Friday: There are very few casual fans of the Replacements. If you’re a fan of the Minneapolis rockers, you probably include them on a short list of the greatest bands ever, most likely right at the top. Filmmaker Gorman Bechard examines this in his documentary “Color Me Obsessed: The Potentially True Story of the Last Best Band, The Replacements.” The film tracks the career of beer-swilling, self-destructive rockers solely through the words of their fans, including members of such bands as Husker Du, Titus Andronicus, the Hold Steady and more. You won’t hear a note of the band’s music, but you still might leave convinced of their greatness. See it at the Black Cat.

Saturday: The Busboys & Poets chain successfully creates evenings of art and edutainment where you can nerd out with your favorite author or enjoy performances by local talent. Now that formula is expanding to Hyattsville, in the burgeoning Gateway Arts District. The Urban Inspire Tour features singer-songwriter Leon Timbo, who may get his big break now that he has been taken under the wing of R&B impresario Babyface. Also featured is Jean Baylor, an artist who stays beloved because of her timeless work as half of neo-soul group Zhané and who has plenty of solo work to share with longtime fans.

Wednesday, March 7

Fanfarlo plays chamber-pop, but those violins have some punch! Catch the U.K. group play an early show at U Street Music Hall.

Rendezvous Lounge in Adams Morgan was an oasis of chill and the home of many cozy DJ nights over the years. So whenever something pops up there in its current incarnation as MiG bar, we take notice. Lift Off features Ken Lazee, Ozker and William Devon digging into nu disco and indie-electro sounds.

Friday, March 9

You love the work of John Kelly and Tom Toles in The Washington Post. Did you know they both moonlight as rock-and-rollers? It’s true, and you can see their bands, along with many other writer’s groups at the annual Journopalooza battle of the bands, held at the Hamilton this year.

Saturday, March 10

“Everyday Sunshine,” the documentary about the band Fishbone, is such an enthralling story of rock and roll, race, class and culture that the band’s being included in the African American History Museum.

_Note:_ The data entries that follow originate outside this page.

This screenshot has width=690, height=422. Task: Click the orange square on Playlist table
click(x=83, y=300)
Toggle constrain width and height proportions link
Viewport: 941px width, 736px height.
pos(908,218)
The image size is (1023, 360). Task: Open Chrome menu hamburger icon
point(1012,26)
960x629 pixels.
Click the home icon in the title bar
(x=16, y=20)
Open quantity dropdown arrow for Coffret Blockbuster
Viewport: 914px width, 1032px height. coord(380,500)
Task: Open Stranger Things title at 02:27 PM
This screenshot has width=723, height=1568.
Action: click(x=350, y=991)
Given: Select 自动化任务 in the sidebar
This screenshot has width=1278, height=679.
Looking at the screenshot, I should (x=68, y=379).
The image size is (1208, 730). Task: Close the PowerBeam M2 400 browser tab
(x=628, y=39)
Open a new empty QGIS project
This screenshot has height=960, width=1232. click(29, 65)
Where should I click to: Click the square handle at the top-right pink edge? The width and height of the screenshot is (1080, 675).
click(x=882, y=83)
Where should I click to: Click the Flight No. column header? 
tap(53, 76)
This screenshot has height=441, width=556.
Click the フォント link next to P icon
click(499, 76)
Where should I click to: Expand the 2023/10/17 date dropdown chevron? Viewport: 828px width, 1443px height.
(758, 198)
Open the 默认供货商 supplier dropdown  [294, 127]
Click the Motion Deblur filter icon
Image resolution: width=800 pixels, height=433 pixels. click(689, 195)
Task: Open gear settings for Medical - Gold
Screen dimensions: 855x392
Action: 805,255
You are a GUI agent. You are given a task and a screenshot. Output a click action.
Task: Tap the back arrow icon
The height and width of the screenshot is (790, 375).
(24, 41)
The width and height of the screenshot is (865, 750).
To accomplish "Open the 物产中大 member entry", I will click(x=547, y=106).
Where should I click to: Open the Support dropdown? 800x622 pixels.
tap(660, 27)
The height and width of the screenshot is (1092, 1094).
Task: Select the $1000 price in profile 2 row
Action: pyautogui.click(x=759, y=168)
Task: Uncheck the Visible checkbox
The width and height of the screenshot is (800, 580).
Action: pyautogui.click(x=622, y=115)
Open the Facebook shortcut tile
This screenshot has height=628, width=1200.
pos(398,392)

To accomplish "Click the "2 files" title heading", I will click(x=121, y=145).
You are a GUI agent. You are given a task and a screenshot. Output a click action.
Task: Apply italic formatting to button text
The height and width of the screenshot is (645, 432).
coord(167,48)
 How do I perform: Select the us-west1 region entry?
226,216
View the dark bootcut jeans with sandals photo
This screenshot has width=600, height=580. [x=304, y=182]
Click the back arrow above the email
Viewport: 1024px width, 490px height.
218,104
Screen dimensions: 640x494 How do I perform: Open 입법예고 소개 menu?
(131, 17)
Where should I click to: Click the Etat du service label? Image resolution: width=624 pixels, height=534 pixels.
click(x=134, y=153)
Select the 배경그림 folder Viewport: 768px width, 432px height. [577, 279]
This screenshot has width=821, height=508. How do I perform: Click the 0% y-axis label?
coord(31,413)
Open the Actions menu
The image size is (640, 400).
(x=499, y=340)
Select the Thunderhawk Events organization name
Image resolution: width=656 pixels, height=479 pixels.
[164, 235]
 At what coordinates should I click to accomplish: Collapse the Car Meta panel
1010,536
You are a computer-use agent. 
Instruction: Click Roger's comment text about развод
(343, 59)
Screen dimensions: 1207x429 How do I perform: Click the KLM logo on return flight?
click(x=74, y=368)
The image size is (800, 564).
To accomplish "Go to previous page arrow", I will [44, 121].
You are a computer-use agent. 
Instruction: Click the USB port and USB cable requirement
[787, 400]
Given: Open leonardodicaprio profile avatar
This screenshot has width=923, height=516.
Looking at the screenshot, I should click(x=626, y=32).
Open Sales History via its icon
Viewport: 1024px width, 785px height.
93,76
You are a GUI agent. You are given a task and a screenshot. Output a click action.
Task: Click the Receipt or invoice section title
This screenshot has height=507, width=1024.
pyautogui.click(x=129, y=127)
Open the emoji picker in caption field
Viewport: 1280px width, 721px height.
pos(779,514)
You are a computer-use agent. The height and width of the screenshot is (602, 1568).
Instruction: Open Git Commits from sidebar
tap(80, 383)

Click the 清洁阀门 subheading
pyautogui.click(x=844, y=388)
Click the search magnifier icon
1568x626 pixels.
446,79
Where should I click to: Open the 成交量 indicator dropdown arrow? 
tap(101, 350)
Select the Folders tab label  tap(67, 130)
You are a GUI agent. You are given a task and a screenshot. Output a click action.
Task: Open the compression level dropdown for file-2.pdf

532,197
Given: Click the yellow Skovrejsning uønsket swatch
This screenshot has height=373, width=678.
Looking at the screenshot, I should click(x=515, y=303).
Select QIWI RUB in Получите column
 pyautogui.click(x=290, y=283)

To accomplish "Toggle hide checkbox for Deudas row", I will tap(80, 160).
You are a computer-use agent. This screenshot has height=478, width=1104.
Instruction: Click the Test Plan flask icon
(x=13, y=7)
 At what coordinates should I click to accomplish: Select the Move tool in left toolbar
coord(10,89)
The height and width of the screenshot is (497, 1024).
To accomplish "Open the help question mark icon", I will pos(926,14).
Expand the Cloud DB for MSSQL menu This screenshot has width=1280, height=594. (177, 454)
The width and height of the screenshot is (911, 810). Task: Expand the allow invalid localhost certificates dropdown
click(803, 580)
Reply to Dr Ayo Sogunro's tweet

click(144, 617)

If you missed the first screening and performance at the Lincoln Theatre, catch one at the Hirshhorn this evening to understand why seeing this band in the flesh has to be on any music-lover’s bucket list.

Monday, March 12

The coming grunge revival will be led by Baltimore’s Roomrunner, who party like it’s 1991 with crunching power chords and flannel fury. Priests and the Deads open at the Black Cat.